Activités ->
1. Recopiez fidèlement le passage de l'article sur les terreurs nocturnes en Ehpad qui va de "Des ateliers de" jusqu'à "de maladies neuro-dégénératives.".
2. D'après l'article sur les terreurs nocturnes en Ehpad, depuis quand l'Ehpad La Madeleine expérimente-t-il un Pasa du soir ?
3. Prolongez l'article sur les terreurs nocturnes en Ehpad à la suite de sa dernière phrase.

Réduire les terreurs nocturnes en Ehpad (sans prendre de médicaments)

Crédit photo Pavo

C’est une première en France. A Bergerac, l’Ehpad La Madeleine a ouvert un pôle d’activités et de soins adaptés (Pasa) du soir. Une alternative à la consommation de psychotropes qui bénéficie tant aux résidents qu’aux professionnels.

Des ateliers de cuisine, des séances de socio-esthétique, de relaxation, de gym douce ou encore de musico-thérapie… A l’Ehpad La Madeleine, à Bergerac (Dordogne), les résidents les plus sujets aux angoisses nocturnes préparent la nuit dans la ouate d’une activité douce, entourés d’une équipe veillant à leur bien être et à leur confort. Depuis le mois de mai, l’établissement, réputé pour ses services innovants, expérimente un pôle d’activités et de soins adaptés (Pasa) du soir. Jusqu’à présent, ces dispositifs n’existaient, ici comme ailleurs, qu’en journée. Espaces aménagés au sein des Ehpad, souvent ouverts sur les jardins, ils permettent l’accompagnement de 14 personnes souffrant de la maladie d’Alzheimer et plus généralement de maladies neuro-dégénératives.

Avec des résultats probants, selon le directeur Sylvain Connangle : « Les personnes le fréquentant sont plus apaisées et voient leur consommation de psychotropes diminuer sensiblement. » D’où l’idée, initiée par l’agence régionale de santé (ARS) et le département de la Dordogne, de reproduire l’initiative en soirée, pour ceux qui souffrent d’angoisses nocturnes.

Le syndrome crépusculaire

Car on le sait : dès la fin d’après-midi, à l’heure où pâlit le jour, l’anxiété que connaissent de nombreuses personnes atteintes de maladies neuro-dégénératives a tendance à s’intensifier, et les troubles du comportement, l’agitation, parfois l’agressivité, à se révéler. C’est ce que l’on appelle le syndrome crépusculaire ou le syndrome du coucher de soleil. La nuit, ces angoisses perturbent le sommeil, provoquant des déambulations.

Données enregistrées ->
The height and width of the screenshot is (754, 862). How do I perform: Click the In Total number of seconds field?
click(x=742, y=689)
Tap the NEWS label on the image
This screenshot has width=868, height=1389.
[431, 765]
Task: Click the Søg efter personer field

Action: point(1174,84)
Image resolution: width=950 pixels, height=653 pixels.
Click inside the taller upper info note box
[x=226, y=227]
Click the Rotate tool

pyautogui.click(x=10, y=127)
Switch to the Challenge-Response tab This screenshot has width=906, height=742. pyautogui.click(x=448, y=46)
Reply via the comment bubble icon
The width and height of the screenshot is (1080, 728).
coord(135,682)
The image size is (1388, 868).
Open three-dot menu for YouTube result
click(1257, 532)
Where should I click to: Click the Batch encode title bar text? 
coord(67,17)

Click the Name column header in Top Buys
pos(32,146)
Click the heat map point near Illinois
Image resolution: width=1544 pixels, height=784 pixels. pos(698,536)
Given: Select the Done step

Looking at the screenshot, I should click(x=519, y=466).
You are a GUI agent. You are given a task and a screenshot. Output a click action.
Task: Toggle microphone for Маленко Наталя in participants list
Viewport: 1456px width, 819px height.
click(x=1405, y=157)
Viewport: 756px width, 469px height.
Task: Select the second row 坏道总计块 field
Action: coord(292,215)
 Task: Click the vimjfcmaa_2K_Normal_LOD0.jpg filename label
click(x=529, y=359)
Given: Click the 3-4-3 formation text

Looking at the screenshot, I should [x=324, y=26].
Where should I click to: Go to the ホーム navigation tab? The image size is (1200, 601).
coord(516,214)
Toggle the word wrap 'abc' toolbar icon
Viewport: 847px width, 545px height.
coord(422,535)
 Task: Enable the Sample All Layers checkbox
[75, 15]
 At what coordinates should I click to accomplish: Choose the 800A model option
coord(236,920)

Réponses par tâche ->
1.
Des ateliers de cuisine, des séances de socio-esthétique, de relaxation, de gym douce ou encore de musico-thérapie… A l’Ehpad La Madeleine, à Bergerac (Dordogne), les résidents les plus sujets aux angoisses nocturnes préparent la nuit dans la ouate d’une activité douce, entourés d’une équipe veillant à leur bien être et à leur confort. Depuis le mois de mai, l’établissement, réputé pour ses services innovants, expérimente un pôle d’activités et de soins adaptés (Pasa) du soir. Jusqu’à présent, ces dispositifs n’existaient, ici comme ailleurs, qu’en journée. Espaces aménagés au sein des Ehpad, souvent ouverts sur les jardins, ils permettent l’accompagnement de 14 personnes souffrant de la maladie d’Alzheimer et plus généralement de maladies neuro-dégénératives.

2. Depuis le mois de mai.

3.
Bien souvent, les structures n’ont pour parade qu’une prise en charge médicamenteuse de ces symptômes. « La fin de journée correspond aussi à un moment clé dans l’organisation des établissements. Les personnels commencent à préparer le repas et n’ont pas le temps de mettre en place une activité et de contenir les anxiétés », explique Rabia Alami, référente du dispositif.

La fin des réveils nocturnes

Désormais, une équipe dédiée – deux aides médico-psychologiques (AMP) à temps plein, une psychomotricienne et une psychologue (toutes deux à 0,2 ETP) ainsi qu’une socio-esthéticienne (0,1 ETP) – apporte une fois par semaine une attention toute particulière aux résidents, prenant soin d’eux de 16 h 30 jusqu’à leur coucher. Le Pasa du soir accueille, en file active, huit personnes sélectionnées sur la base d’une évaluation et de critères définis au moment de l’écriture du projet. L’expérience montre que le dispositif ne convient pas à tous les résidents souffrant de ce syndrome crépusculaire.

« Pour certains, l’essai n’est pas concluant. Lorsqu’ils changent d’environnement, l’angoisse monte au lieu de descendre, constate Rabia Alami. On cesse alors très rapidement l’accueil. » Mais les premiers résultats, même s’il est encore tôt pour tirer des conclusions, sont encourageants. « Parmi les personnes qu’on accompagne, aucune n’a plus connu de réveil nocturne », poursuit la professionnelle. Ces temps privilégiés du soir permettent de transmettre aux équipes diurnes des informations précieuses sur ce qui apaise telle ou telle personne.

Un guide en préparation

Et s’il réduit l’angoisse des résidents, le dispositif améliore par ricochet le quotidien des intervenants, moins dérangés par ces personnes agitées, qui déambulent la nuit. « On a trop tendance à cibler nos interventions sur les résidents, sans penser aux professionnels. Ce projet coche les deux cases », se réjouit Sylvain Connangle. Alors que l’expérimentation doit s’achever en 2026, son établissement planche, à la demande de l’ARS, sur un guide d’implantation du dispositif pour permettre à d’autres structures de s’en emparer. En attendant sa publication, envisagée pour l’an prochain, certaines ont déjà sollicité l’Ehpad. Signe d’un intérêt réel pour la démarche.